Figure 4 shows the volume of mineralized bone in newly generated tissue on the mesh. Ti-Ag mesh produced more bone than the hole case without mesh in rabbit calvaria experiment (P<0.05). And in containing mesh on hole, we observed that results of 4 weeks were occurred newly bone better than 2 weeks. We thought a mesh might affect to formation of regenerated bone. We observed newly formed bone at the outer mesh. In this case, growth factor might transfer from hole of mesh.

Figure 4. 
Volume of mineralized bone in newly generated tissue on the mesh (White graphs are 2 weeks result and grey graphs are 4 weeks result).

The excellent biocompatibility of titanium and the easy handling of the titanium micro-mesh systems allowed their application for three-dimensional reconstruction of large bony defects. The most likely hypothesis that can explain the apparent benefits of the mesh lies in its probable protective effect during the healing time following bone grafting, as already found with non-resorbable membranes (Antoun et al., 2001). This study used a Ti–Ag alloy to overcome mechanical and biological problems of existing Ti or Ti alloys. Because the binary alloy containing Ti and Ag is an alloy with high corrosion resistance (Moon et al., 2012). Ti–Ag alloys are believed to have enhanced corrosion resistance due to the formation of a stable passive oxide film that is more easily formed as the silver (Ag) is added to the Ti. Ag, which has a much higher electromotive force than Ti, facilitates the dissolution of Ti in artificial saliva, which then forms a stable Ti oxide film over the Ti–Ag alloy surface (Oh et al., 2005; Shim et al., 2005; Shim et al., 2006).

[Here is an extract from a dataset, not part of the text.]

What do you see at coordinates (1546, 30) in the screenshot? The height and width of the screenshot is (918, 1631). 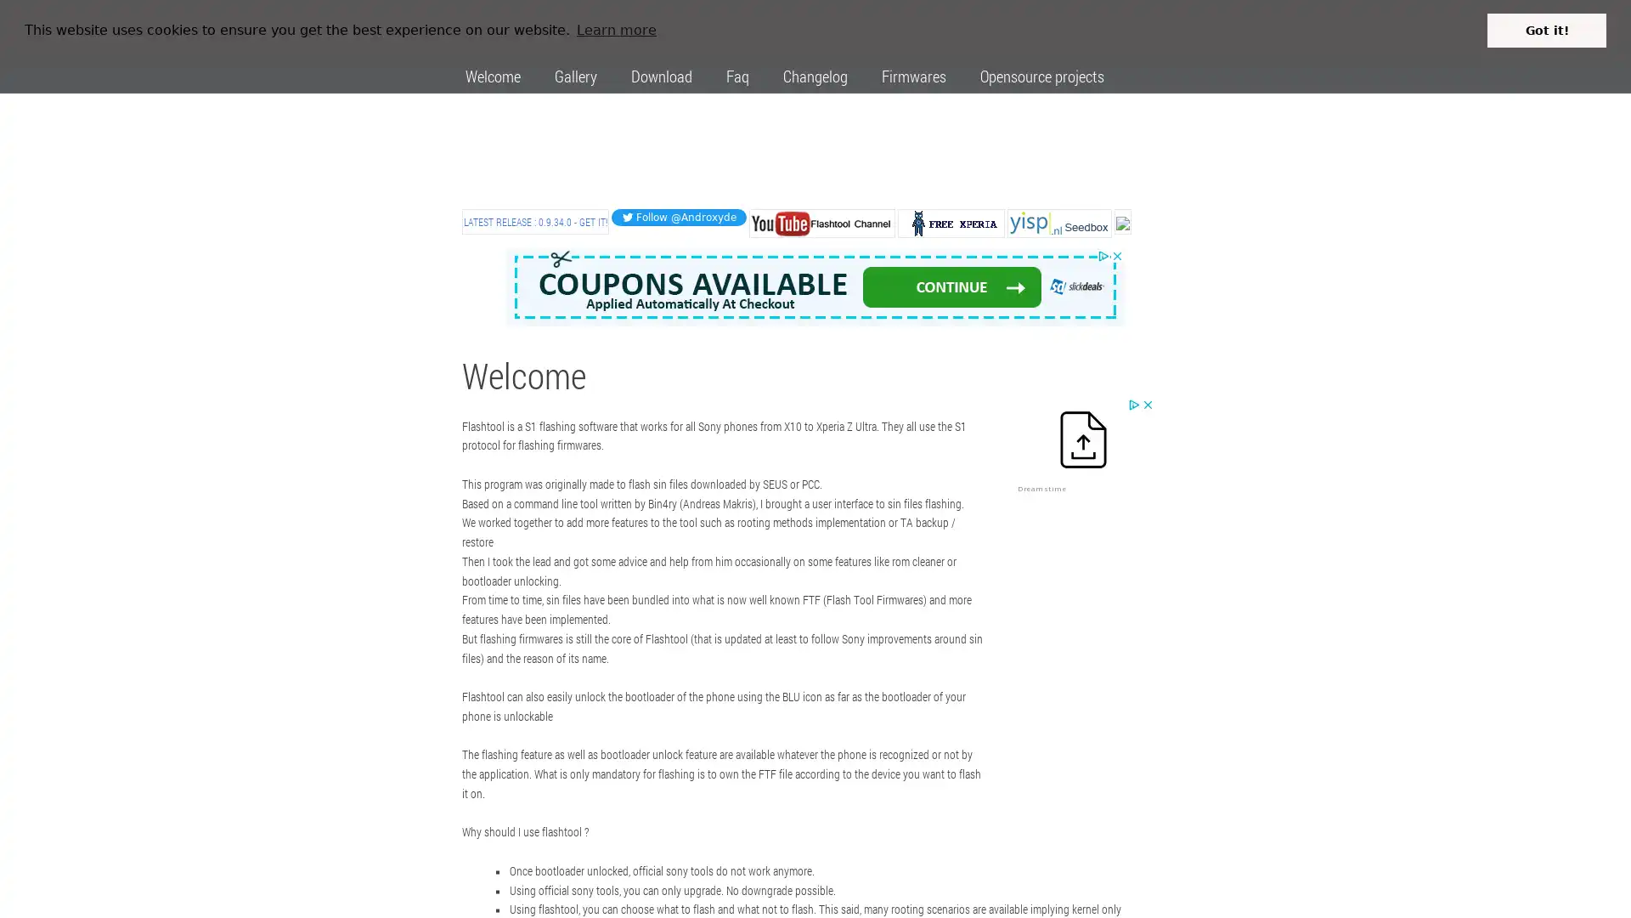 I see `dismiss cookie message` at bounding box center [1546, 30].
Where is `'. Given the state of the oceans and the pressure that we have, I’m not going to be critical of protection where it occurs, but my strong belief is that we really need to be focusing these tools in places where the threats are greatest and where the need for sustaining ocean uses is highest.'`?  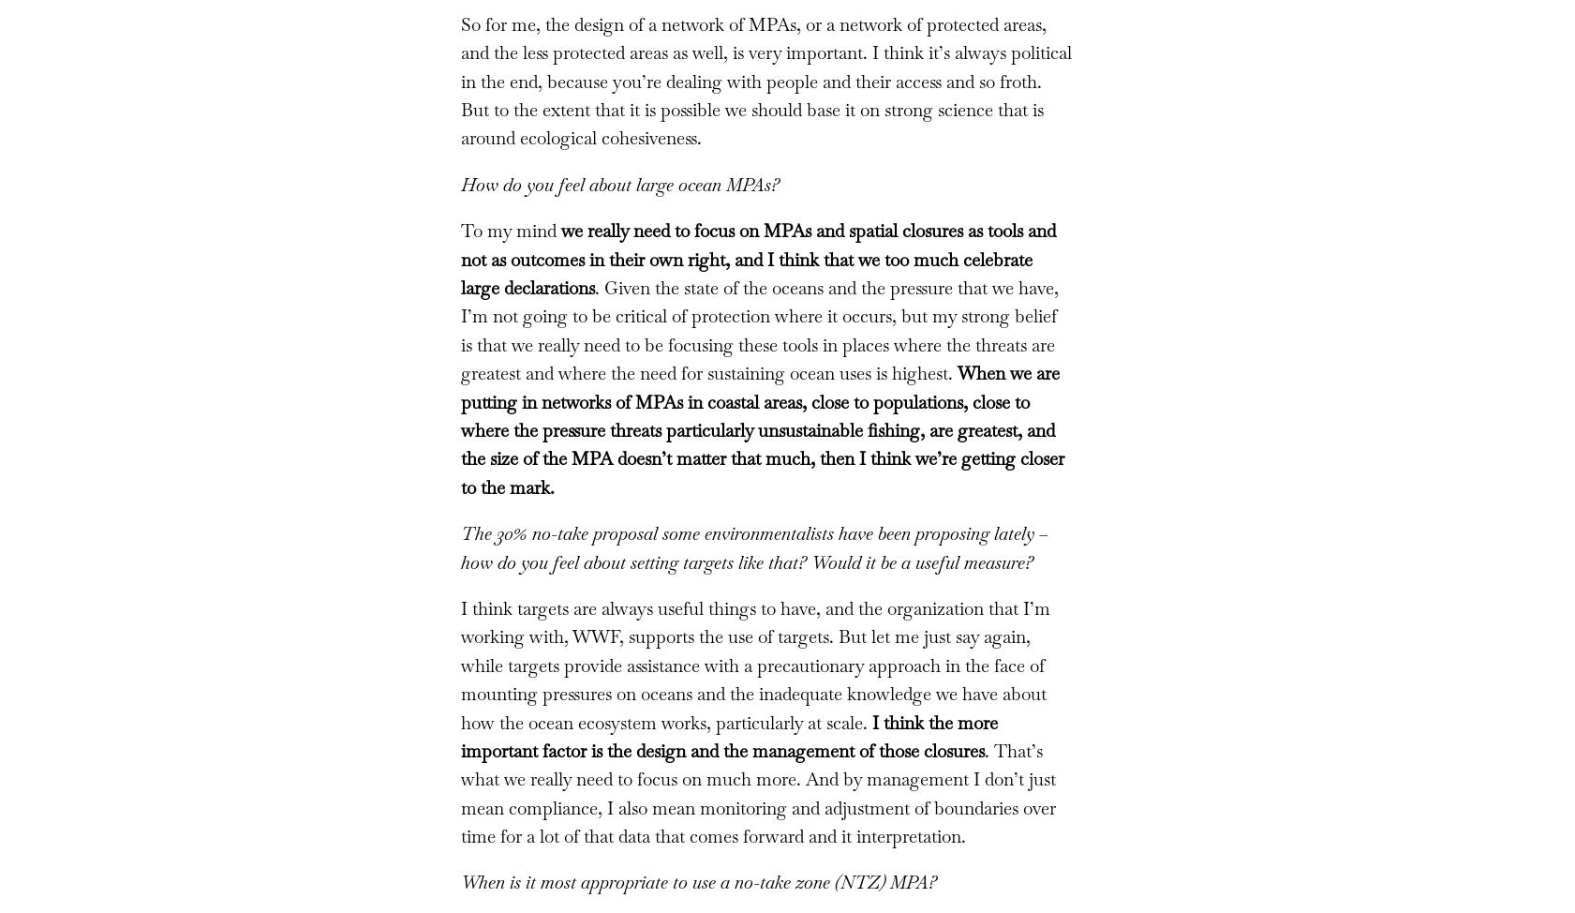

Nano structure formation of titanium surface suggests that anodization might be a quick and inexpensive technique to modify surfaces of titanium-based implants to improve bone cell functions required for improved orthopedic applications (Yao et al., 2008). The micro-nanoporous layer was the most hydrophilic surface. Such a highly hydrophilic implant surface would result in better cell attachment in the initial stage of implant placement, and consequently result in improved osseointegration (Kilpadi and Lemons, 1994). In previous study, we found that the expressions of bone-related genes were greater for cells grown on the porous Ti-Ag alloy layer compared to that of cells cultured on a simple-machined surface which is important in terms of a faster rate of osseointegration (Moon et al., 2012).

Therefore, the porous mesh of micro-nanometric structures including superior corrosion resistance and mechanical property used in this study may have advantages as Guided Bone Regeneration membrane for damaged maxillofacial reconstruction.